[Screenshot grounding data]
────────────────────
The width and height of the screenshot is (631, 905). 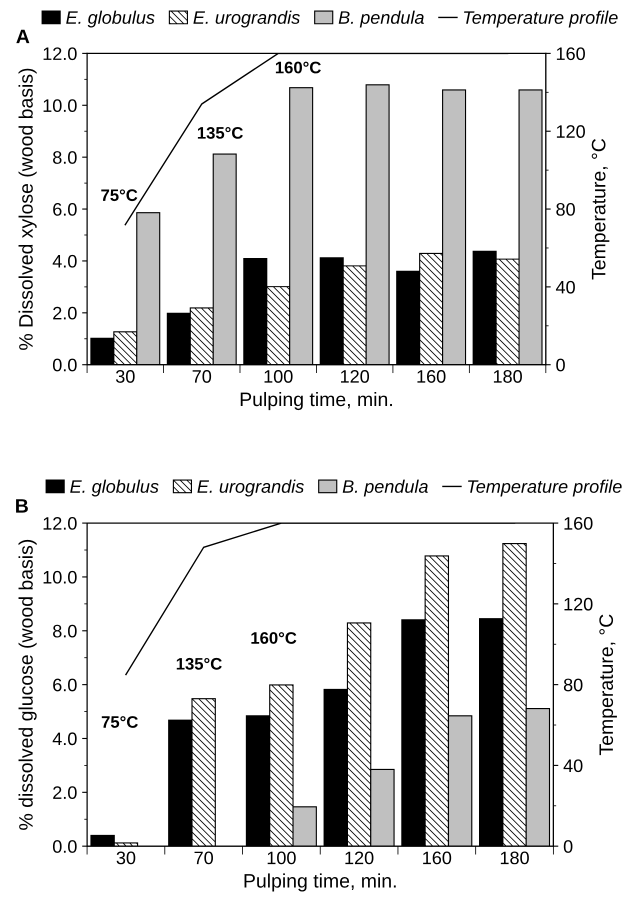 What do you see at coordinates (23, 37) in the screenshot?
I see `text: A` at bounding box center [23, 37].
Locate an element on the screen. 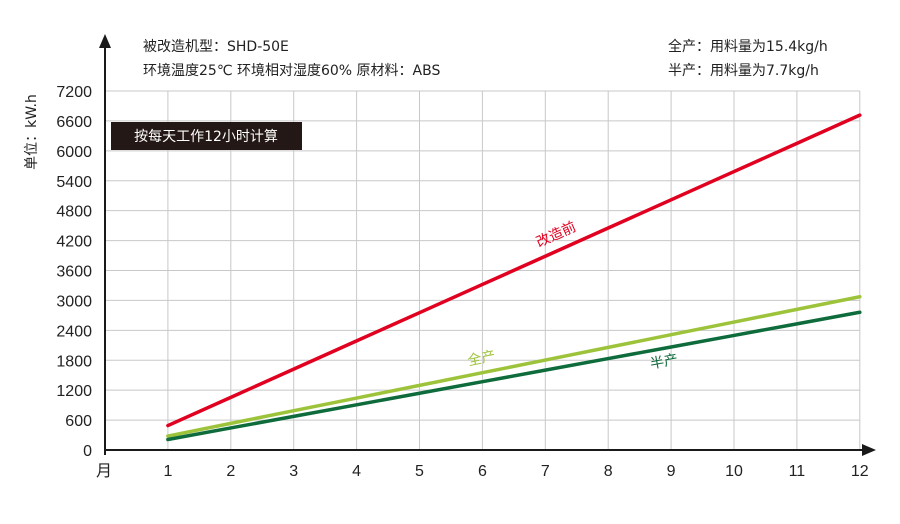  full-load-info: 全产：用料量为15.4kg/h is located at coordinates (748, 46).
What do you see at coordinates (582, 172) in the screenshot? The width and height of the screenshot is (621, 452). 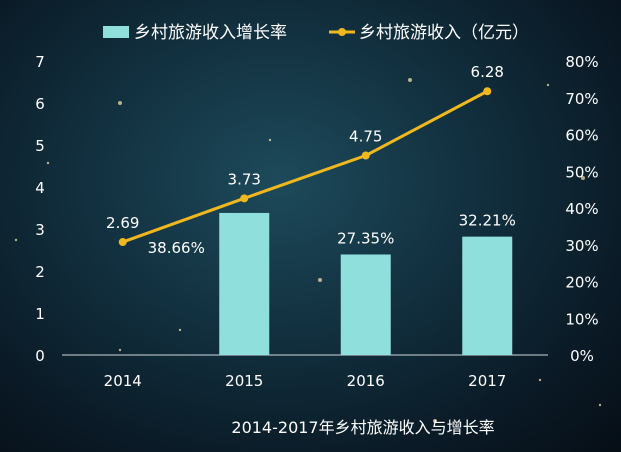 I see `right-axis-tick: 50%` at bounding box center [582, 172].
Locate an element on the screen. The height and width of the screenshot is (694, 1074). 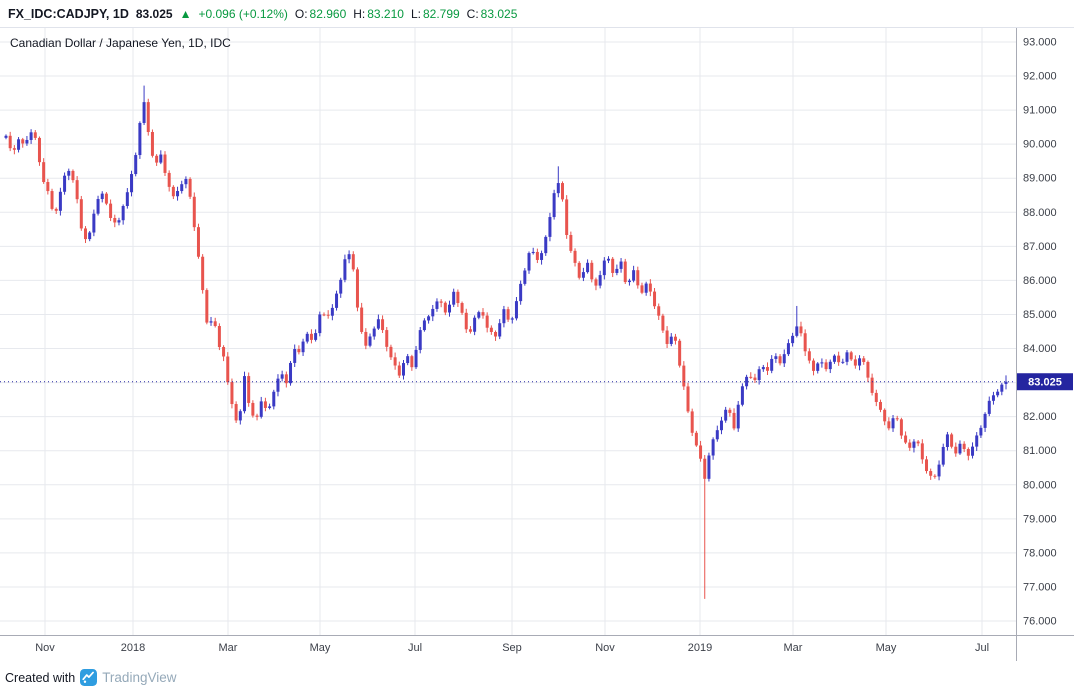
attribution-text: Created with is located at coordinates (40, 678).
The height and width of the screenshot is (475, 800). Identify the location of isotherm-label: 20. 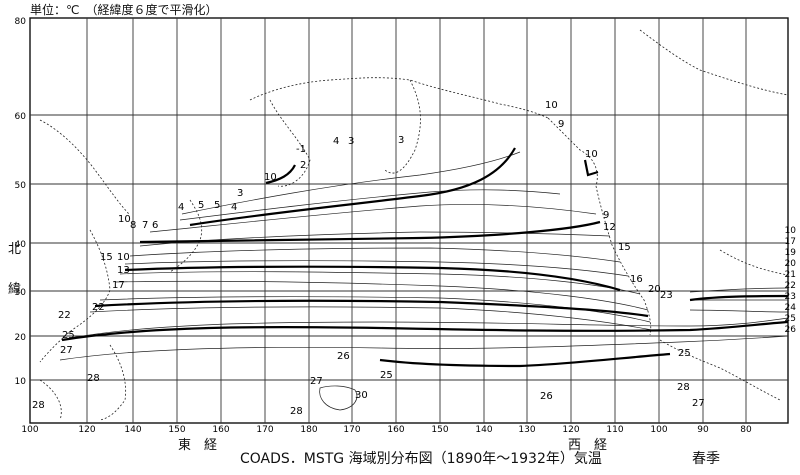
(654, 290).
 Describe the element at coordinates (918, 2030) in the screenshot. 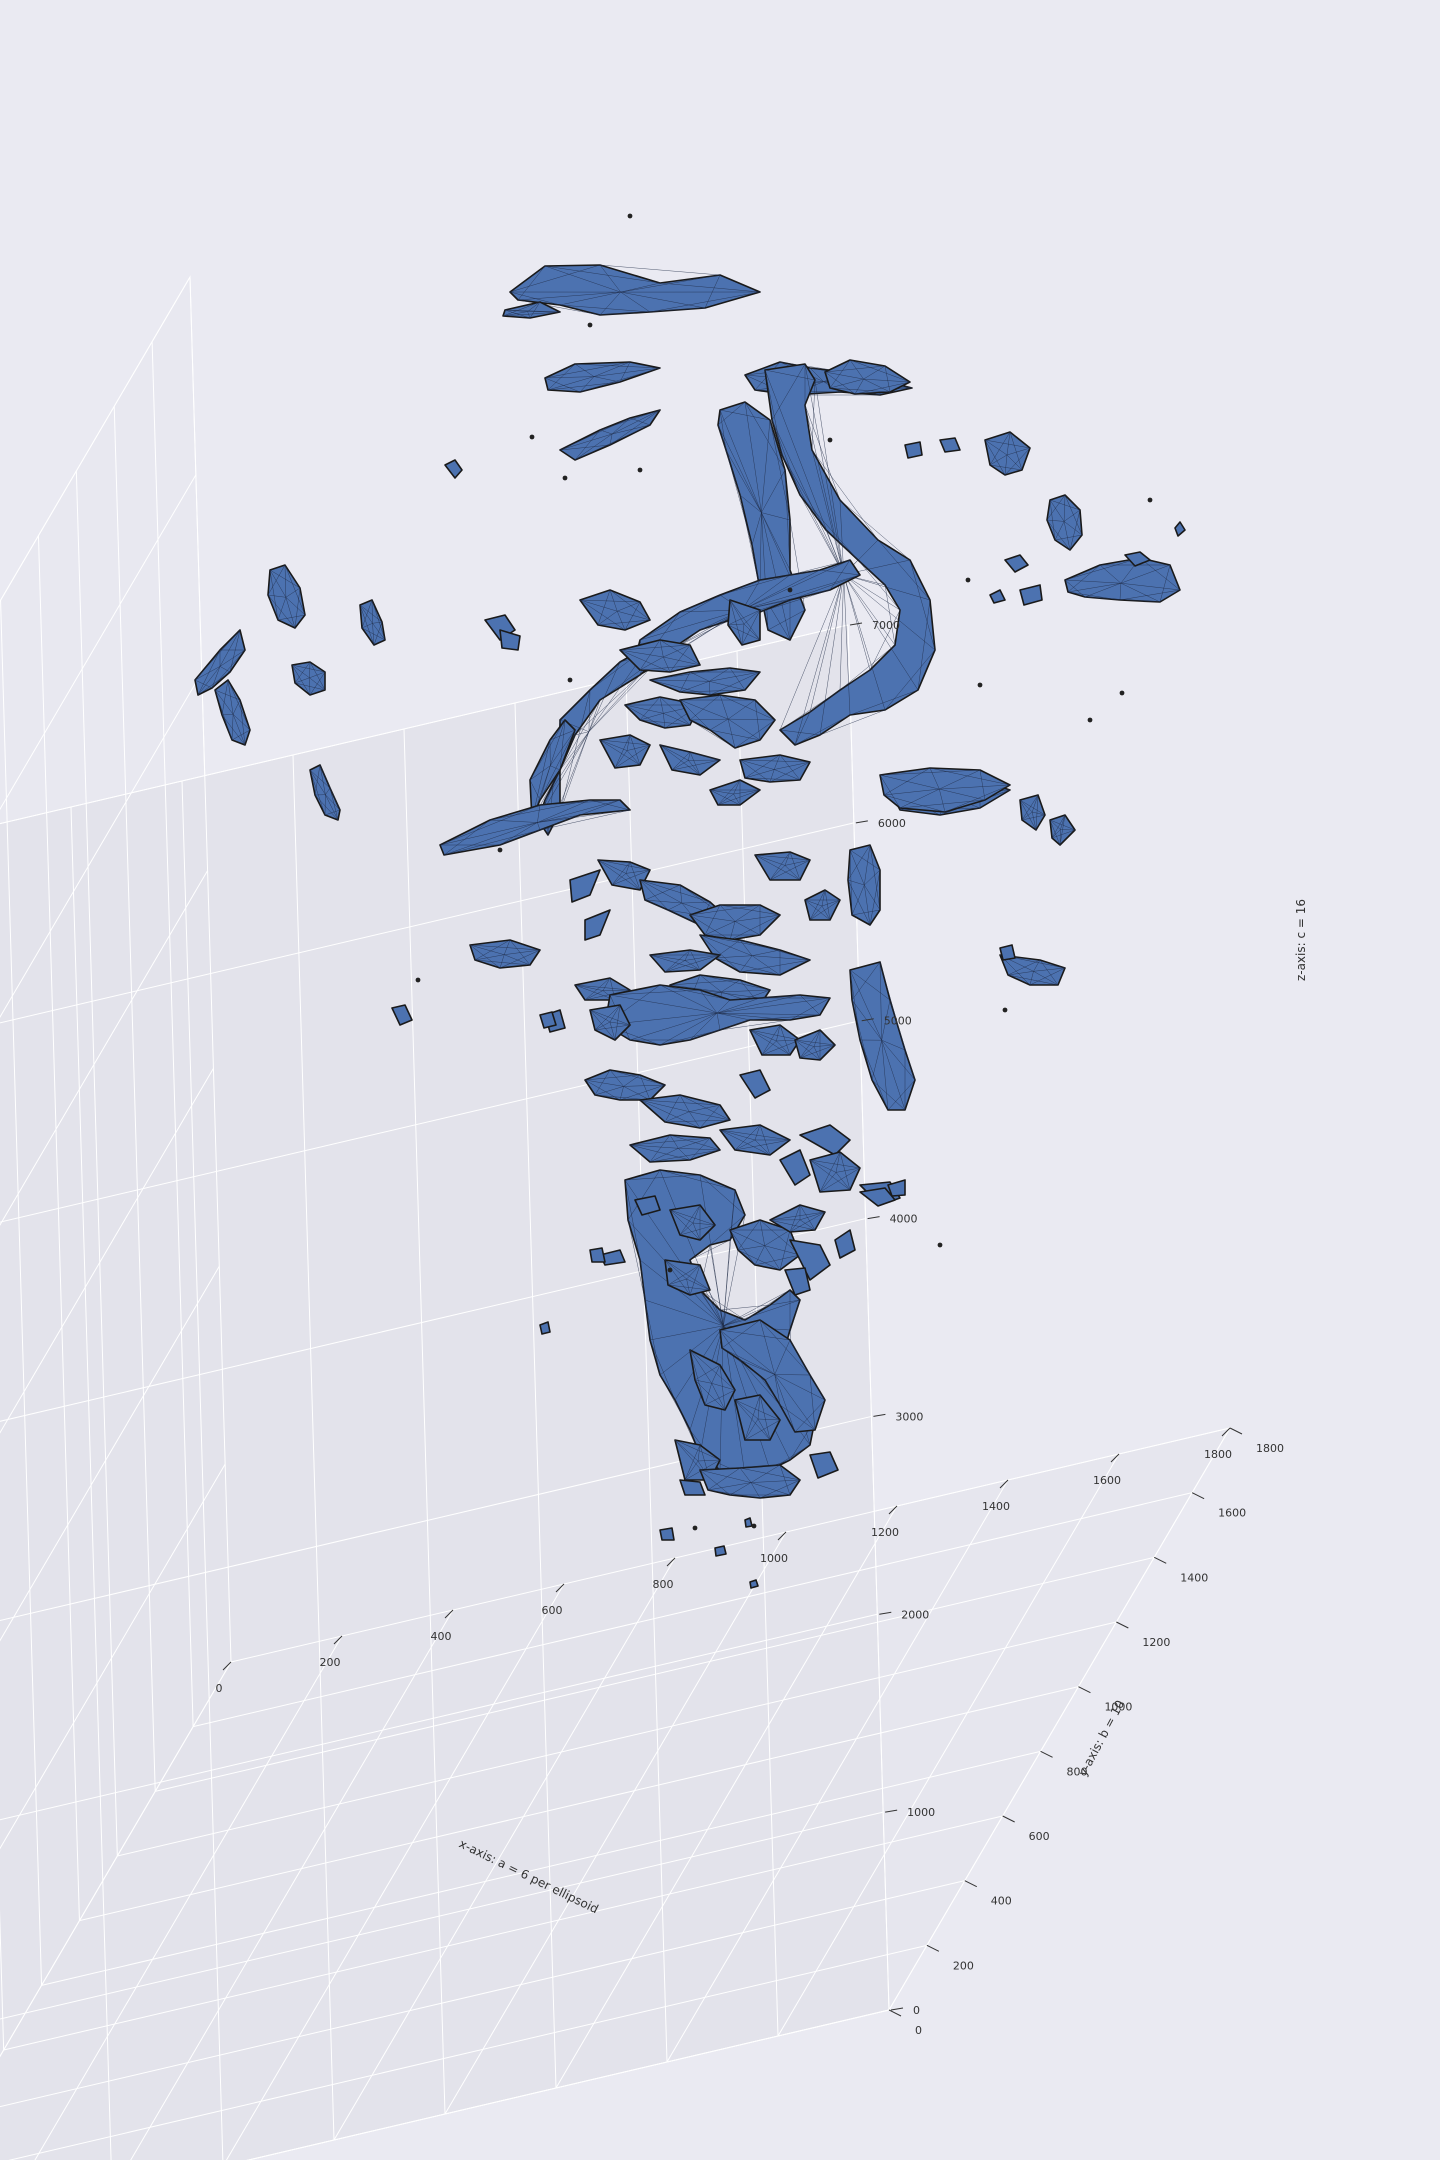

I see `y-tick-label: 0` at that location.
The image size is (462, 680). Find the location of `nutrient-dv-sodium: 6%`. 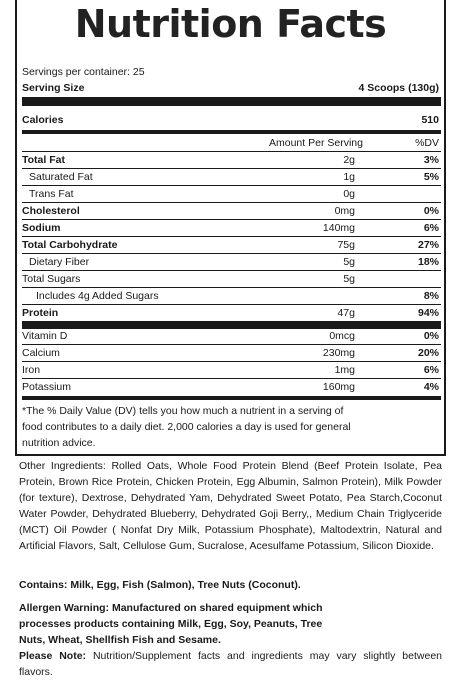

nutrient-dv-sodium: 6% is located at coordinates (431, 228).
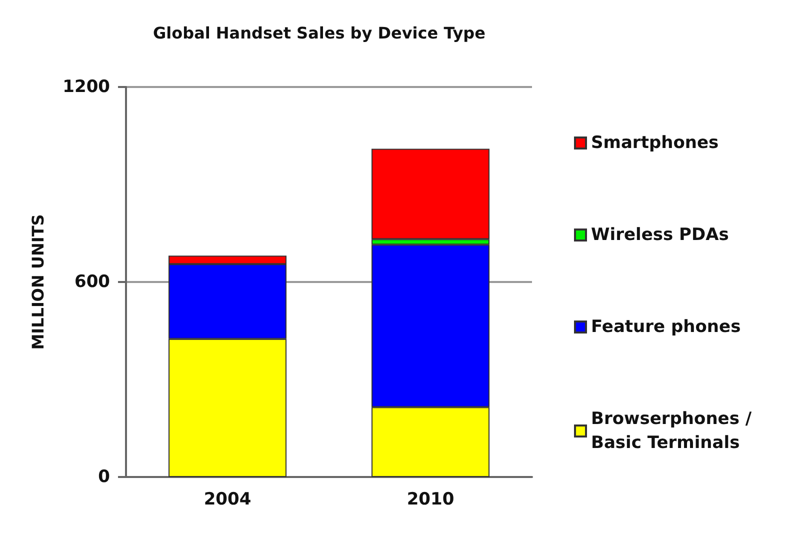 The image size is (807, 535). I want to click on legend-label: Wireless PDAs, so click(660, 235).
────────────────────
Change "screenshot" to "image" in the items from the line with "The height and width of the screenshot is (475, 800)." to the line with "at that location.", leaving everything else as it is, and give back only those lines. Leave the pictures out.

__Written solution__
The height and width of the image is (475, 800). Identify the location of isotherm-label: 20. 
(654, 290).
 Describe the element at coordinates (918, 2030) in the image. 

I see `y-tick-label: 0` at that location.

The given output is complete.